Закосневшие в своем доктринерстве, мы считали, что невозможно, а главное, неразумно жертвовать собою "за империализм" – так мы называли борьбу Запада. Но внутренне мы восхищались геройством и стойкостью британцев: малочисленные, без надежды на помощь, они боролись и победили в отдаленных и знойных азиатских пустынях. Если я и не сумел тогда сделать более глубоких выводов, то все же это повлияло на мою позднейшую веру в то, что нет одного-единственного идеала и что на земле много – бесконечное множество – ценностных систем.
Мы относились к британцам с недоверием и чуждались их, но особенно мы опасались и примитивно представляли себе их разведывательную службу – "Интеллидженс сервис". Это была смесь начетнических упрощений, влияния сенсационной литературы и растерянности новичков в большом мире.

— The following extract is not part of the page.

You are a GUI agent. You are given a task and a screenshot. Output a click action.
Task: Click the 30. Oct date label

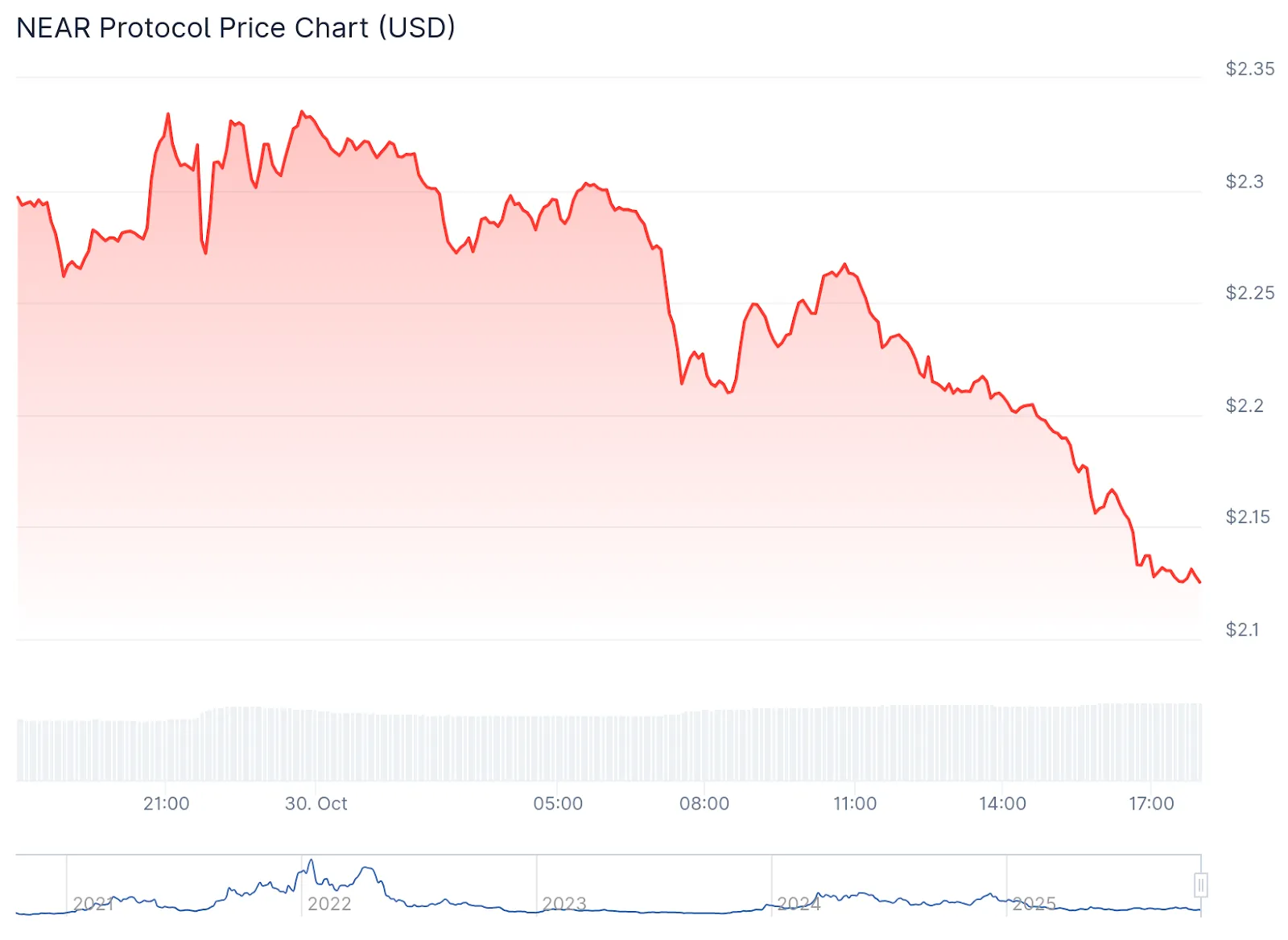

Конечно, мы так не опасались бы, не будь с нами этих мешков с архивом Верховного штаба. А в них были и телеграммы, которыми мы обменивались с Коминтерном. Подозрительным казалось и то, что британские военные власти смотрели на эти мешки так, как будто там были сапоги или консервы. Я их, конечно, всю дорогу держал возле себя, а, чтобы не оставаться одному на ночь, в моей комнате спал Марко "Пипер", член партии с довоенных времен, черногорец, человек простой, преданный и храбрый.
И вот однажды ночью в Хаббании кто-то тихо отворил дверь моей комнаты. Я почувствовал это, хотя дверь не скрипнула, увидел фигуру туземца, освещенную луной, и, запутавшись в пологе от комаров, крикнул, выхватив из-под подушки пистолет. Марко вскочил – он ложился одетым, – но незнакомец как сквозь землю провалился.